Evolution by natural selection was independently discovered by Charles Darwin (1809-1882) and Alfred Russel Wallace (1829-1923) in the mid-1800s.

A well known example is a British insect called the peppered moth. The moth typically has speckled wings that give it good camouflage on the bark of trees. There is a rare variation, probably the result of a single mutation, that produces black colouration, termed melanic. Typically, in the wild, these rare black variants were so conspicuous that they tended to be eaten by birds.

However, trees in Britain tended to be blackened by soot during industrial revolution in the 18th and 19th centuries. The typical speckled form was very conspicuous on blackened trees and is easily picked off by birds but the melanic form is well camouflaged on blackened trees. As a result of natural selection^[9] the melanic form became dominant in industrial areas.
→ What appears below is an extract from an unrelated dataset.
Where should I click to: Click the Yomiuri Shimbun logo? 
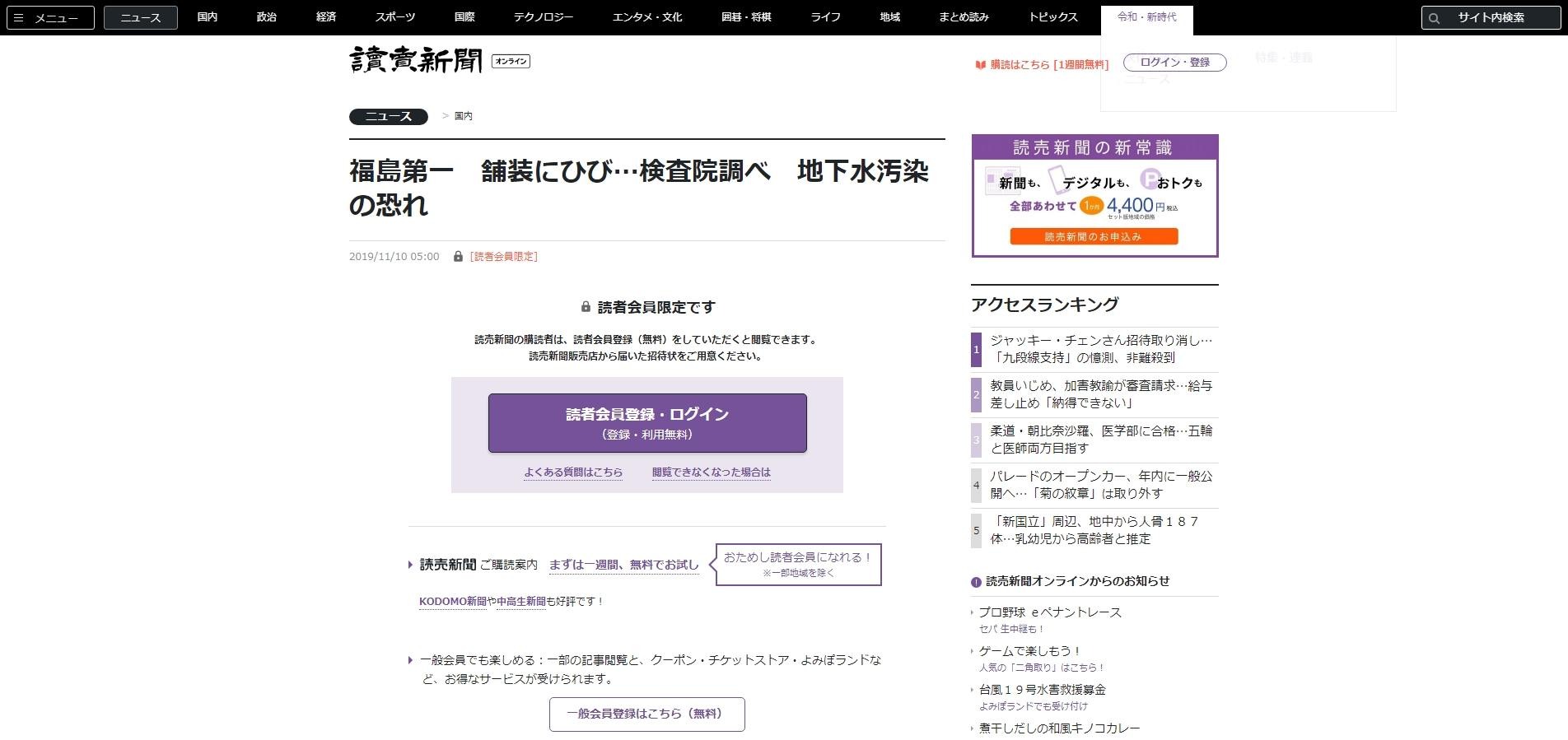click(416, 60)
The species evolved in response to pressure from another species (Homo sapiens).^[10]

Interestingly, moves away from coal as fuel during the 20th century allowed the original speckled form to become more common again.

At the time of Darwin and Wallace’s work in the 19th century, nothing was known of DNA or the mechanism of inheritance. This was a problem for Darwin and Wallace’s theory of evolution, because inheritance was believed to result from an even blending of characteristics from both parents (rather than a haphazard combination). From the point of view of a nineteenth-century biologist, it was difficult to see why variations were not blended out over time. These difficulties with the theory of evolution were outstanding problems until discoveries in the 20^th century, particularly in genetics (including the random processes involved in  inheritance) and the role of DNA in genes.
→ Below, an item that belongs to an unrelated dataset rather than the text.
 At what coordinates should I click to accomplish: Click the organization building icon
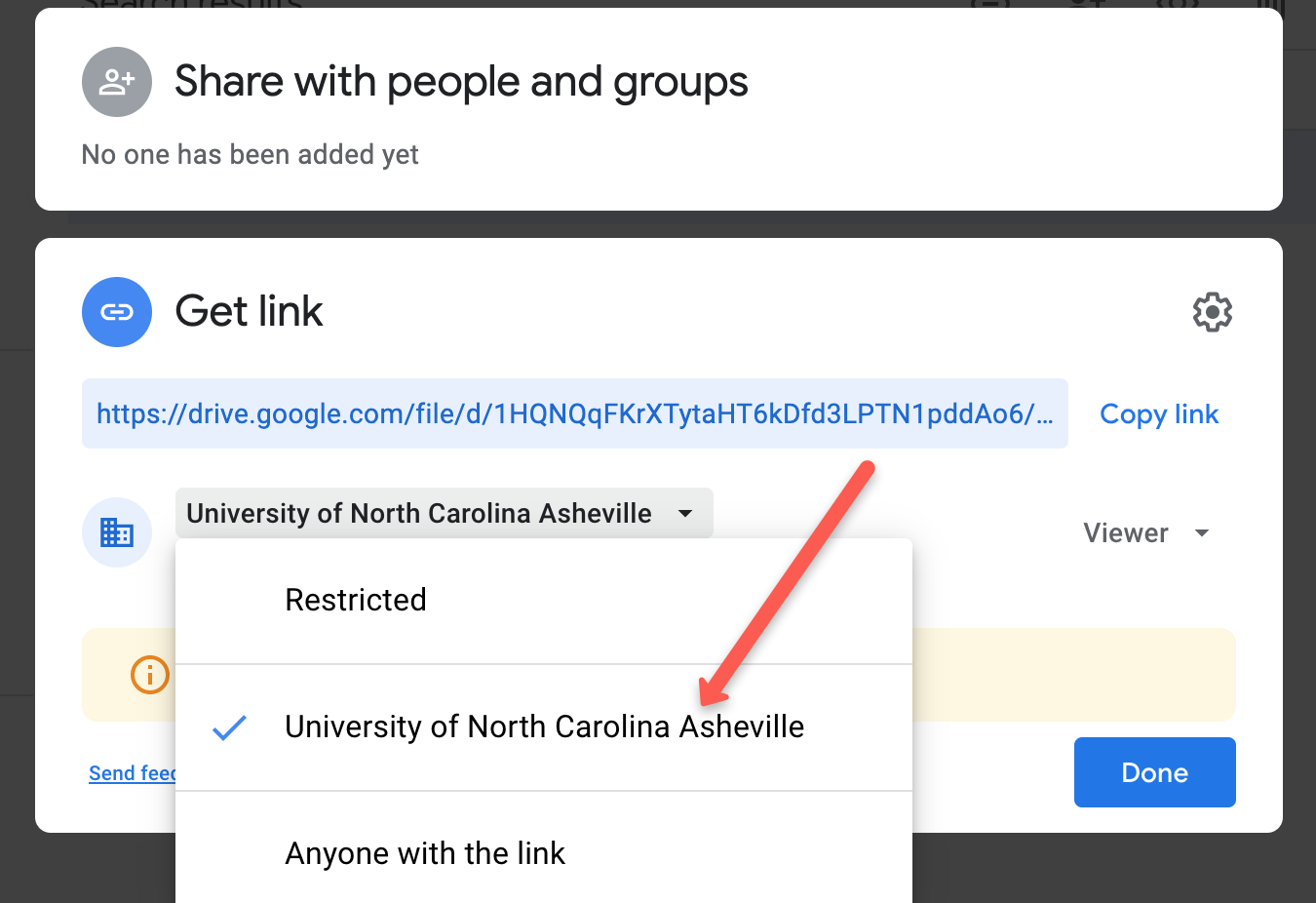(x=117, y=532)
The ability of medical science to sequence DNA and RNA in the 21st century has provided unparalleled insights into evolutionary processes. During the Covid-19 pandemic of 2020-2022, it proved possible to track different mutations as the virus evolved in response to selection pressure from human immune systems and deliberate efforts by humans to counter its spread.

Speciation: evolutionary branching

Although it’s easy to see how environmental change can drive the evolution of a single species by natural selection, it’s harder to understand how a single species can branch into two different species. Nonetheless, we know from taxonomy and fossil collections that this must have happened thousands of times in the history of life.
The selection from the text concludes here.